In a clear-cut ruling on who gets to challenge what under the Domestic Violence Act, the Jammu & Kashmir and Ladakh High Court shut the courtroom doors on a mother-in-law who wasn’t even a party to the original proceedings.
The woman had attempted to appeal an order passed by a Judicial Magistrate in a domestic violence case initiated by her daughter-in-law. The Sessions Court had already turned her away, saying she didn’t qualify as an “aggrieved person” under Section 20(a) of the DV Act. Unwilling to let it go, she took the matter up to the High Court.

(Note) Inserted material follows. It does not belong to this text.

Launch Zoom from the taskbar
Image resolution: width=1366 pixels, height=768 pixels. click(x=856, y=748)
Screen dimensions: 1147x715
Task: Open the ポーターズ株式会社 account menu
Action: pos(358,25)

But Justice Vinod Chatterji Koul wasn’t persuaded. He ruled that because the mother-in-law was neither summoned in the original case nor directly affected by the Magistrate’s decision, she simply had no standing to file an appeal under Section 29.
“Admittedly, petitioner does not fall within the definition of aggrieved person, therefore, is not entitled to file appeal as she is neither the party before the Trial Court nor has order been passed against her,” the Court held bluntly.
The argument that her relationship as mother-in-law somehow gave her appellate rights didn’t hold up. The High Court clarified that appellate relief under Section 29 is reserved strictly for those directly impacted by the trial court’s order.
That said, the Court didn’t entirely lock the door. The mother-in-law was given the option to file an application before the trial court if she truly believes she should be made a party to the proceedings.
She was represented by advocates SN Ratanpuri and Fiza Khursheed.